- **WHAT YOU SHOULD DO**: Start at the line with "Yala National Park (61, 1004)" in the records below, stop at the line with "Galle Fort (42, 981)", and return every line in that span exactly, the two end lines included.

- **DATA TO USE**:
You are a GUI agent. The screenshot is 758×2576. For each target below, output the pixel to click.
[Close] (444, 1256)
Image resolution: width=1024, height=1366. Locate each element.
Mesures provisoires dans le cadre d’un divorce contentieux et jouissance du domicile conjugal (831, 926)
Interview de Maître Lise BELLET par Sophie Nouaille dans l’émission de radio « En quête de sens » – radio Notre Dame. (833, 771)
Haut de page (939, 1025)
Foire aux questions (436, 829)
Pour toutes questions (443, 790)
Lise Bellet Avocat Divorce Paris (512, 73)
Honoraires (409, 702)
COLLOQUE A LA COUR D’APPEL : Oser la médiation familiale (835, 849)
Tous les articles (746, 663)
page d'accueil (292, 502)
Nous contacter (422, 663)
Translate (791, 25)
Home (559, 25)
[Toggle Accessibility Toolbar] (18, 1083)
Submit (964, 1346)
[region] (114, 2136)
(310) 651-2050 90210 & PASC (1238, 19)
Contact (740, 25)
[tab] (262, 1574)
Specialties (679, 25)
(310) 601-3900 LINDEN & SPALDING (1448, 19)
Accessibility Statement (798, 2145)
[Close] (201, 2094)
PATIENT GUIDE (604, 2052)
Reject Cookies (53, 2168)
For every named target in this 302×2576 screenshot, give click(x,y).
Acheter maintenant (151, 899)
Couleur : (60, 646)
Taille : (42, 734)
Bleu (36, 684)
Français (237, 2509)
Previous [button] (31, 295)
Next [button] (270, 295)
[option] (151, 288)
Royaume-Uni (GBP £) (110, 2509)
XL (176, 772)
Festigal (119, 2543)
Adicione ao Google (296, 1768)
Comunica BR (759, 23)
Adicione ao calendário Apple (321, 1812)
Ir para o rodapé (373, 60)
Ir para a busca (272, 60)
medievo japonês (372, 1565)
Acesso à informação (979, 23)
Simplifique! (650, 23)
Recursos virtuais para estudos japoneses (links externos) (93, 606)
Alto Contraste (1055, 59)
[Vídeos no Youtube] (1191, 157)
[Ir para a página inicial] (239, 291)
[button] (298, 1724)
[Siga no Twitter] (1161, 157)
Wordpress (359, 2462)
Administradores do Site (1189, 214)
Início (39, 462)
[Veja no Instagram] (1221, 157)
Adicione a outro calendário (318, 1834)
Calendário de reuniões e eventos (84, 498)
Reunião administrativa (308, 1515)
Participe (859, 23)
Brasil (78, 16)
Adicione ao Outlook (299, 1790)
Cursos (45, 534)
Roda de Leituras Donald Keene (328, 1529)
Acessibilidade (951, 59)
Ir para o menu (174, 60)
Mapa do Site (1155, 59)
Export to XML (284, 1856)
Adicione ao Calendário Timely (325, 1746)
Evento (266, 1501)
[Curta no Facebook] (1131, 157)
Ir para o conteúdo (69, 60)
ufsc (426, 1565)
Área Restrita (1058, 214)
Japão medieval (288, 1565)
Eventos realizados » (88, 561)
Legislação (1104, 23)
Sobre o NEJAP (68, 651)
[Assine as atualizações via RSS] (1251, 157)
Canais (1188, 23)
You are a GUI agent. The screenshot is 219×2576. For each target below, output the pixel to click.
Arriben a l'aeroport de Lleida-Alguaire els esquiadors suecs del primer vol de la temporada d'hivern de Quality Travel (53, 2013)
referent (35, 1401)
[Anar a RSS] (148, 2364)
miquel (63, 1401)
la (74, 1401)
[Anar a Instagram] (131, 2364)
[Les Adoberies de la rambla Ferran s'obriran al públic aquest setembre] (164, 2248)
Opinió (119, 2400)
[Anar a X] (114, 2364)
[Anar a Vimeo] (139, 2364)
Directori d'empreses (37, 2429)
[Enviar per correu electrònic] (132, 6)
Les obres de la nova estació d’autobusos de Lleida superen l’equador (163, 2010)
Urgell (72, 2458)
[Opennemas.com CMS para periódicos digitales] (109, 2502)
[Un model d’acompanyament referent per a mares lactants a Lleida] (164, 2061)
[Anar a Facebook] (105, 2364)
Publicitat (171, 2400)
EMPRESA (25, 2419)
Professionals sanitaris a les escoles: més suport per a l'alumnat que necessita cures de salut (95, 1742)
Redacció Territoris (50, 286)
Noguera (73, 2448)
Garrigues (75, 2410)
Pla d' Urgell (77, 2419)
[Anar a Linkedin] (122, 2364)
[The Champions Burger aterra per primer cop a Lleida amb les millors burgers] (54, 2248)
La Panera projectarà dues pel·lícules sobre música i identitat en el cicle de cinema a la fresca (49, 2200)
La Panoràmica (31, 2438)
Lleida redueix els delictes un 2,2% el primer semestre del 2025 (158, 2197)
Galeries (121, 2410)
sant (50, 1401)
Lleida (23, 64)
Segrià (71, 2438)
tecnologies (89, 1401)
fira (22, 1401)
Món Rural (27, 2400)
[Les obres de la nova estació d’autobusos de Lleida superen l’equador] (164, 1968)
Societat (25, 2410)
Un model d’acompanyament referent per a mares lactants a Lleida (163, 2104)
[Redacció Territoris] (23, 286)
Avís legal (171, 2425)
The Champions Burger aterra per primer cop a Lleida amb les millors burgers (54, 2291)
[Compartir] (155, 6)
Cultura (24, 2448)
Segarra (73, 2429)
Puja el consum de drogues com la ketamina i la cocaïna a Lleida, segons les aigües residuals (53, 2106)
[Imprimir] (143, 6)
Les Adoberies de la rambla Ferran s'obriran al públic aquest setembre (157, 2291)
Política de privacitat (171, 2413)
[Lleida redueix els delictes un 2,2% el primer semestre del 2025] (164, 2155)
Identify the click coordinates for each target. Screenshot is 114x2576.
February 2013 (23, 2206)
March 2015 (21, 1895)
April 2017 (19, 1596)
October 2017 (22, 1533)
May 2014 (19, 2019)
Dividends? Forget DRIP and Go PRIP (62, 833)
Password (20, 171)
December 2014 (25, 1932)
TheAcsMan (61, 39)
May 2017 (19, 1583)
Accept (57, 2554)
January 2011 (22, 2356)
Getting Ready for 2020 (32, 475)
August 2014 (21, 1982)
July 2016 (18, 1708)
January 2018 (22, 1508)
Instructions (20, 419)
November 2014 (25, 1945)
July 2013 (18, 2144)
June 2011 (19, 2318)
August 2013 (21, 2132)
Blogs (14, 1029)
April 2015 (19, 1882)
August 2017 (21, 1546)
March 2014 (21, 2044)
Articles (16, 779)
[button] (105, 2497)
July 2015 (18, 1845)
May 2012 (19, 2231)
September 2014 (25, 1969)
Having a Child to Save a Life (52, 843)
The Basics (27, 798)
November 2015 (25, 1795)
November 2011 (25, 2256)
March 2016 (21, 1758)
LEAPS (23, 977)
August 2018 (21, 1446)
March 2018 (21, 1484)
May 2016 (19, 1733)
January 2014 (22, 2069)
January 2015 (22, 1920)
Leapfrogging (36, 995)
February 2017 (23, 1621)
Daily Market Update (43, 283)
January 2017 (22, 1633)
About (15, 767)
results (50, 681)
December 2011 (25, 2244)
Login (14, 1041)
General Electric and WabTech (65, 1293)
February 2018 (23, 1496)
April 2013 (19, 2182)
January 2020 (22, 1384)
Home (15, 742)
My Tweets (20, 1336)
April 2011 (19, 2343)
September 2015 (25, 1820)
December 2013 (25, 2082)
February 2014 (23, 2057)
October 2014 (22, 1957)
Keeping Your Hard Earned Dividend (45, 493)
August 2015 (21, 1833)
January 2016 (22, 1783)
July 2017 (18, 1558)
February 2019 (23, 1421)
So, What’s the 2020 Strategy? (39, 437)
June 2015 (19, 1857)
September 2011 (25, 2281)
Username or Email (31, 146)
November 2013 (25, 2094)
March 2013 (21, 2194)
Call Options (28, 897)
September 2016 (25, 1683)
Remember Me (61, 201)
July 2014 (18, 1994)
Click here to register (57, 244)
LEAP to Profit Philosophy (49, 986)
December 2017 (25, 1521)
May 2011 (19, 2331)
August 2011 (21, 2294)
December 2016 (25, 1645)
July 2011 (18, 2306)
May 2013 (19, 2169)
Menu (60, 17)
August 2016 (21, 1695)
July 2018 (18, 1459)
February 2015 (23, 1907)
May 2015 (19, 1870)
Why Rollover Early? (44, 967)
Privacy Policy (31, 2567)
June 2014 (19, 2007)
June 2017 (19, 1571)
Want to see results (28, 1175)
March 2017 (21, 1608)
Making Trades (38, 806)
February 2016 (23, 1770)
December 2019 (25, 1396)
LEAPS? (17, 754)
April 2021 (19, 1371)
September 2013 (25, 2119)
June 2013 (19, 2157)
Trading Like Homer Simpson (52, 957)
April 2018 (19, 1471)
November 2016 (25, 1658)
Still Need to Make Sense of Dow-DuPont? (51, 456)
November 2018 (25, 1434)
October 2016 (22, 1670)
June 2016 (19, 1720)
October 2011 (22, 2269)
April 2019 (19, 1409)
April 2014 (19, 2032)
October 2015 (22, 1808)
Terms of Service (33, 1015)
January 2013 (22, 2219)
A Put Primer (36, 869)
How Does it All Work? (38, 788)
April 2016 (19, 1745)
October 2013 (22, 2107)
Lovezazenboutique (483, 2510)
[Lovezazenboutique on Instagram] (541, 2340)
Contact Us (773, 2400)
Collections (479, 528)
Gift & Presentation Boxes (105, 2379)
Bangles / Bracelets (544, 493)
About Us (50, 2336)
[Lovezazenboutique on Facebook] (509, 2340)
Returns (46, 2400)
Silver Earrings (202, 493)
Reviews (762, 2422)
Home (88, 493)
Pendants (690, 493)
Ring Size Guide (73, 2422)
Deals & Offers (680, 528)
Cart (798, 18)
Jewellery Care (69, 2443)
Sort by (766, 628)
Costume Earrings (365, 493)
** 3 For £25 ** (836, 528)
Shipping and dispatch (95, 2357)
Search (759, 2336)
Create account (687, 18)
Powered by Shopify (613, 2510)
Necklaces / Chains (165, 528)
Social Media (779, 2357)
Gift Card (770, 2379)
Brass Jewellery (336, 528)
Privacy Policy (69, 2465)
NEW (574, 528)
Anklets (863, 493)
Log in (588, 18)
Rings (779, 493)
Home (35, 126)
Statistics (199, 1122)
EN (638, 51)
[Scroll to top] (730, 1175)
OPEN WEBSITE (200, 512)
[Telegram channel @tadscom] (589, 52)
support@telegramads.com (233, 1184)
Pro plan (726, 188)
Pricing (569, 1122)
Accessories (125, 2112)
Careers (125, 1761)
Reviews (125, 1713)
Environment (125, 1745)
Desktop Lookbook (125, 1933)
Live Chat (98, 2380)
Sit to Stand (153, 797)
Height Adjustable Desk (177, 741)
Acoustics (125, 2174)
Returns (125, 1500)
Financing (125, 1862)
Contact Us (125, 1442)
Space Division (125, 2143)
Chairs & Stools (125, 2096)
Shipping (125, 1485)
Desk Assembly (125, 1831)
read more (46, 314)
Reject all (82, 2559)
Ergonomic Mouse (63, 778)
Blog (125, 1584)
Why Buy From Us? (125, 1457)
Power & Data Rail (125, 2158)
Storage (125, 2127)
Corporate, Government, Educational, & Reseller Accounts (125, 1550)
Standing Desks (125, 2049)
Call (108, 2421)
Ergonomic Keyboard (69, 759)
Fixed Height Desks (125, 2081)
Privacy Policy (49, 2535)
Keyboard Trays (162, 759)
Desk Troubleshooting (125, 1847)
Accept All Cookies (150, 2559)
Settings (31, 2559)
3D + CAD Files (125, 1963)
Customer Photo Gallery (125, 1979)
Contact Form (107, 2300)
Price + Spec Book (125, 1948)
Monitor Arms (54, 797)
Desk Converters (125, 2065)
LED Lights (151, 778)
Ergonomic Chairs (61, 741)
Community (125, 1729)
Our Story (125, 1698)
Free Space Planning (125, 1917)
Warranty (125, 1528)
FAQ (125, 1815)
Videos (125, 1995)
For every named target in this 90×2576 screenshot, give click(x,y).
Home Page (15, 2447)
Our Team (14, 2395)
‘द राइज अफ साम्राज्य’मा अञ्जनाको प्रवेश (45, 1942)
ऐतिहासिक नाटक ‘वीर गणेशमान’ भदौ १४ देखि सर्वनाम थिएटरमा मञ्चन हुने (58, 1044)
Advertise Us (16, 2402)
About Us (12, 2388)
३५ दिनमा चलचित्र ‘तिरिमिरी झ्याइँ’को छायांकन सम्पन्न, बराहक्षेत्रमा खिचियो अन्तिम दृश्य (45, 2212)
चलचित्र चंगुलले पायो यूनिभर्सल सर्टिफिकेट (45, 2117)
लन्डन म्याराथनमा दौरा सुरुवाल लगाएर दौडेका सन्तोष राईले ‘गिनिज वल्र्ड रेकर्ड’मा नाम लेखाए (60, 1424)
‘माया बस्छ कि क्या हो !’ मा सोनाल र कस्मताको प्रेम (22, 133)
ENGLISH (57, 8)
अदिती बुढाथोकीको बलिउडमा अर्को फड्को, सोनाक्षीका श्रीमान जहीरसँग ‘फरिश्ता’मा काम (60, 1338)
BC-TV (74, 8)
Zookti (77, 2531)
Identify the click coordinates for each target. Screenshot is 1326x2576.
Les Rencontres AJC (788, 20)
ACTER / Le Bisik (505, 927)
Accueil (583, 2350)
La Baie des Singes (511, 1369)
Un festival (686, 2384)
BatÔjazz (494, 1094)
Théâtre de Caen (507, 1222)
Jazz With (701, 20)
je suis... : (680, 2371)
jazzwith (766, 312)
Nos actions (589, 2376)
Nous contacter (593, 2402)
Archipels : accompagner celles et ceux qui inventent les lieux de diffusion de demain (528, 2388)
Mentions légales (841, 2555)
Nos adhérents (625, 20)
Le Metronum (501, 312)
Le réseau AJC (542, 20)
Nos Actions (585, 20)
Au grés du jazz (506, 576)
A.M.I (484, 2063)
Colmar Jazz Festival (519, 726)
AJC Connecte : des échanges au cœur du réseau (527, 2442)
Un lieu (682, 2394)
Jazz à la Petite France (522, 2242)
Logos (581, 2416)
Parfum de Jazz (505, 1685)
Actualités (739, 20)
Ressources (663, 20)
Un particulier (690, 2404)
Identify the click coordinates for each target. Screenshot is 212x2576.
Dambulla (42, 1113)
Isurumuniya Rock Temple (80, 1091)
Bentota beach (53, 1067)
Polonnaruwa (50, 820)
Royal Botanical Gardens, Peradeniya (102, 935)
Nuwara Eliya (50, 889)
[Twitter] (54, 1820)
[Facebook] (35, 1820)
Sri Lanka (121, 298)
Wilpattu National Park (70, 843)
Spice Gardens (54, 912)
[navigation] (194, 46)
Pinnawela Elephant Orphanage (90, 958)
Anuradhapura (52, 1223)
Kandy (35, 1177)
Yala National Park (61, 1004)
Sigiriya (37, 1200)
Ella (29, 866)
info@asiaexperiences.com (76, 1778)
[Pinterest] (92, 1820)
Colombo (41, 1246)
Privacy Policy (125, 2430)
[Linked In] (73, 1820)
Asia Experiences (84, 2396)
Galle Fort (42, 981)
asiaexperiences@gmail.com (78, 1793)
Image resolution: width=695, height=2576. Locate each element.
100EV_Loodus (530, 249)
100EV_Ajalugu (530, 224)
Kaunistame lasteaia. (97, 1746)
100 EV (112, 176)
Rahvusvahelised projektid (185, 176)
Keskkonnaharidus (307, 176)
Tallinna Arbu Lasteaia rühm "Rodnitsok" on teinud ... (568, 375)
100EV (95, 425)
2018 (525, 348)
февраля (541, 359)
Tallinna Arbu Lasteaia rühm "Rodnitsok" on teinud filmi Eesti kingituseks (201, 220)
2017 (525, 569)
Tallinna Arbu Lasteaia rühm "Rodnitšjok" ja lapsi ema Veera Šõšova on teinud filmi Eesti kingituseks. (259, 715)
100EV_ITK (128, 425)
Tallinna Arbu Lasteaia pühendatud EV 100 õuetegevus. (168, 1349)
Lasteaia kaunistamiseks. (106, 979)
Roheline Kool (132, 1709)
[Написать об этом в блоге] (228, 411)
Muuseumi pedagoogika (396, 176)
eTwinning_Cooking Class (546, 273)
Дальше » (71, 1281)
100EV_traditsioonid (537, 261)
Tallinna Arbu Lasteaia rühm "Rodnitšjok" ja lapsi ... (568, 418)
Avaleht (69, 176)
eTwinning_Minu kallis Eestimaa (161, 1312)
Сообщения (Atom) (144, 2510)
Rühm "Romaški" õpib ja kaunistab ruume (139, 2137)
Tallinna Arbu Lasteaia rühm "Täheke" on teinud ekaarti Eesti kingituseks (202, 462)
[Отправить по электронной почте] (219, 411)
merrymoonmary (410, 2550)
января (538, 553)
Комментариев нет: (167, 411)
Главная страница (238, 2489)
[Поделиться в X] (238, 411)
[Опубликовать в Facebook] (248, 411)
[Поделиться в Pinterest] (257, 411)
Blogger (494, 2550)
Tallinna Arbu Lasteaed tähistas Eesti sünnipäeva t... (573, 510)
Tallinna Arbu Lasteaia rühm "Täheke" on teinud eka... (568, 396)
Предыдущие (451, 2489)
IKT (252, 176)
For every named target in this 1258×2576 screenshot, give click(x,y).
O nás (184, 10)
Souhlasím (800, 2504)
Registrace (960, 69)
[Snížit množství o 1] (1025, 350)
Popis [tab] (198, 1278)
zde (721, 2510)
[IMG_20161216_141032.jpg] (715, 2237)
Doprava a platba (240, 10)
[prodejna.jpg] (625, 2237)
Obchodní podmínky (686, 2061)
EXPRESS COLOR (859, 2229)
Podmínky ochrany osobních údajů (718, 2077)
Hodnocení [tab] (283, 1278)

- **OUTPUT**:
Yala National Park (61, 1004)
Sigiriya (37, 1200)
Ella (29, 866)
info@asiaexperiences.com (76, 1778)
[Pinterest] (92, 1820)
Colombo (41, 1246)
Privacy Policy (125, 2430)
[Linked In] (73, 1820)
Asia Experiences (84, 2396)
Galle Fort (42, 981)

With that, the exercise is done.